**PROBLEM DETAILS**:
Take the listing below and print exactly the lines starting at the line containing "Task: Click THAM" and ending at the line containing "You are a computer-use agent. Viewport: 929px", both ends included, and no others.
━━━━━ RECORDS ━━━━━
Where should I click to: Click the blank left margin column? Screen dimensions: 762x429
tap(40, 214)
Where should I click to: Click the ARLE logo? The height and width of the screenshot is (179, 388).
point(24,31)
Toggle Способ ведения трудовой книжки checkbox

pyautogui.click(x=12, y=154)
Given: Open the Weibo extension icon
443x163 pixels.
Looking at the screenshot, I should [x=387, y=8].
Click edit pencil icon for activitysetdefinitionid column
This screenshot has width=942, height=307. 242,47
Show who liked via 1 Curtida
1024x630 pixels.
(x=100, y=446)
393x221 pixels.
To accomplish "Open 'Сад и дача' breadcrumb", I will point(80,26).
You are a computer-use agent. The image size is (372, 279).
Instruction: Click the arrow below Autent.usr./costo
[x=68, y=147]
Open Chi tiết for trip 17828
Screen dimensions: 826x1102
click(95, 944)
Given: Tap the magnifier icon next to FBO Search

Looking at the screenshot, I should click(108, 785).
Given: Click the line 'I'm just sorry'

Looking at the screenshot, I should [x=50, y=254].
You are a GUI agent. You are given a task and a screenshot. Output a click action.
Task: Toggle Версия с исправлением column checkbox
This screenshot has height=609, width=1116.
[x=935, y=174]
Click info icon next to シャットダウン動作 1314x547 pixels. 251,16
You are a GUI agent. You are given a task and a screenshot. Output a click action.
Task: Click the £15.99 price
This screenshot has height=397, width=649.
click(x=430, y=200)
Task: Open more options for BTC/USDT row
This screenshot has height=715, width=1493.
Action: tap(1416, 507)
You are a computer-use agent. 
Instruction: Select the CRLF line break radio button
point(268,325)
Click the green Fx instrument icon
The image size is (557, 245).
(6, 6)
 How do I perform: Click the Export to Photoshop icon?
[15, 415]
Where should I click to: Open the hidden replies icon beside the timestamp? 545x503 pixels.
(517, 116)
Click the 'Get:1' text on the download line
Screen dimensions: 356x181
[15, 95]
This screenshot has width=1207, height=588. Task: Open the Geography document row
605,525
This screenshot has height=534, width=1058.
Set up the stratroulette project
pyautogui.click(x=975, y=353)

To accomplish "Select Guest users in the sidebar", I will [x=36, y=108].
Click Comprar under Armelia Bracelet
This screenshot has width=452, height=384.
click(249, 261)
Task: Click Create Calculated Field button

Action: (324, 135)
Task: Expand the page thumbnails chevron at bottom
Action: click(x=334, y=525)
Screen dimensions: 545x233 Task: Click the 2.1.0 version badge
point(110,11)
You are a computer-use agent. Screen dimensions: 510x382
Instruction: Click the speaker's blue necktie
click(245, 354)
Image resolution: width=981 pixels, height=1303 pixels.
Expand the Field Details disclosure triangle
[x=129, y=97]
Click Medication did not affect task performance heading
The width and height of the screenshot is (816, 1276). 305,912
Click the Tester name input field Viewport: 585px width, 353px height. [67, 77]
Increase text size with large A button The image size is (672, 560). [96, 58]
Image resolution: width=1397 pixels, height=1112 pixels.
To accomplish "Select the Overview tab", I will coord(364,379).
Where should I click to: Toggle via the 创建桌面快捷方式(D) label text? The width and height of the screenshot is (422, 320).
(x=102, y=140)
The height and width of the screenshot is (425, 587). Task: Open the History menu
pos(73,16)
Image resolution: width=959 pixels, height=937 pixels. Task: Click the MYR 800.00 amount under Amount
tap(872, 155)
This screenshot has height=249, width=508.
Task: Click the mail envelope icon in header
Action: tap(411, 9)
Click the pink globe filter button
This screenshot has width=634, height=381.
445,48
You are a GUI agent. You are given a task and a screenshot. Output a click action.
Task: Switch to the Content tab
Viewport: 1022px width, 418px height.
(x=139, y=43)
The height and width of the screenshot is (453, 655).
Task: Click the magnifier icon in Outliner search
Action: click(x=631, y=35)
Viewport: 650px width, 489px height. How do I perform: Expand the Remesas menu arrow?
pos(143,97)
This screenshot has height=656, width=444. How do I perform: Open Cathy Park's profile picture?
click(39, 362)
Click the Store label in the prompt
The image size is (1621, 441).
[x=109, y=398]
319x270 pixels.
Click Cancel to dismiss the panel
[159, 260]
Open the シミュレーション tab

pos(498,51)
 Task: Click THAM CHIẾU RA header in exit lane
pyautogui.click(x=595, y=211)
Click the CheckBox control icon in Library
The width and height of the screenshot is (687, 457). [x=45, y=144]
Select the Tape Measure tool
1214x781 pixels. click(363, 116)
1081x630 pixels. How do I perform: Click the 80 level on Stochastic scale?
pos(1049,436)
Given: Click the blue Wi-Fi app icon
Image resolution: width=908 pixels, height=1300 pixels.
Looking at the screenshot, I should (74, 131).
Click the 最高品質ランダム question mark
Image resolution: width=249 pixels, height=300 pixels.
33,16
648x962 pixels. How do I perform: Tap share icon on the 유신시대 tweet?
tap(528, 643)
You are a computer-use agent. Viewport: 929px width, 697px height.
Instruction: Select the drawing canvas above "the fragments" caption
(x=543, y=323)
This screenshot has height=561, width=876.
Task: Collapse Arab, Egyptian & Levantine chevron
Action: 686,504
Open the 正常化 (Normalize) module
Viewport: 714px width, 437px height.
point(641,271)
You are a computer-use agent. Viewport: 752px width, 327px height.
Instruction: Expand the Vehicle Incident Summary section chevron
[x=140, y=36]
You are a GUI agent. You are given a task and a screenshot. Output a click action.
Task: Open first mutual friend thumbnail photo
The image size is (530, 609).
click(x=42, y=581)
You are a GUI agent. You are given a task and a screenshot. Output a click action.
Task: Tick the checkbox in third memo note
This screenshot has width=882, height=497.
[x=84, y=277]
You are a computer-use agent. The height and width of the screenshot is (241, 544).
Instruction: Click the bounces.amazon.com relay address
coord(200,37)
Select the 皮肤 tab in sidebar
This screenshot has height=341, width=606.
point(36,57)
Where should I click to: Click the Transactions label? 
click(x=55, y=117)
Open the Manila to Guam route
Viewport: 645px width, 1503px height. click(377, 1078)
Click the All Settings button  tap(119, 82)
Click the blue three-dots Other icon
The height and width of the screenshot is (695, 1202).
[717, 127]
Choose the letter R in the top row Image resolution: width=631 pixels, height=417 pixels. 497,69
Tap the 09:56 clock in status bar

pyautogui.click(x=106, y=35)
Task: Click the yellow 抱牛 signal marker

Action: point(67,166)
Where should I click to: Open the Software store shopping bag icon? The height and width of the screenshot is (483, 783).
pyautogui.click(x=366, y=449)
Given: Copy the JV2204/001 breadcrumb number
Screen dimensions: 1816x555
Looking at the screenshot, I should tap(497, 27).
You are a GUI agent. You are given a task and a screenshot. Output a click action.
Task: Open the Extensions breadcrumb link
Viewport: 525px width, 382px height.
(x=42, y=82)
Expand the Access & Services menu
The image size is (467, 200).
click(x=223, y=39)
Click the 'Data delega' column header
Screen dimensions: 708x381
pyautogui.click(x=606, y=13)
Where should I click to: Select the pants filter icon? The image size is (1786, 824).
━━━━━
**COMPLETED EXERCISE**:
 Task: Click THAM CHIẾU RA header in exit lane
pyautogui.click(x=595, y=211)
Click the CheckBox control icon in Library
The width and height of the screenshot is (687, 457). [x=45, y=144]
Select the Tape Measure tool
1214x781 pixels. click(363, 116)
1081x630 pixels. How do I perform: Click the 80 level on Stochastic scale?
pos(1049,436)
Given: Click the blue Wi-Fi app icon
Image resolution: width=908 pixels, height=1300 pixels.
Looking at the screenshot, I should (74, 131).
Click the 最高品質ランダム question mark
Image resolution: width=249 pixels, height=300 pixels.
33,16
648x962 pixels. How do I perform: Tap share icon on the 유신시대 tweet?
tap(528, 643)
You are a computer-use agent. Viewport: 929px width, 697px height.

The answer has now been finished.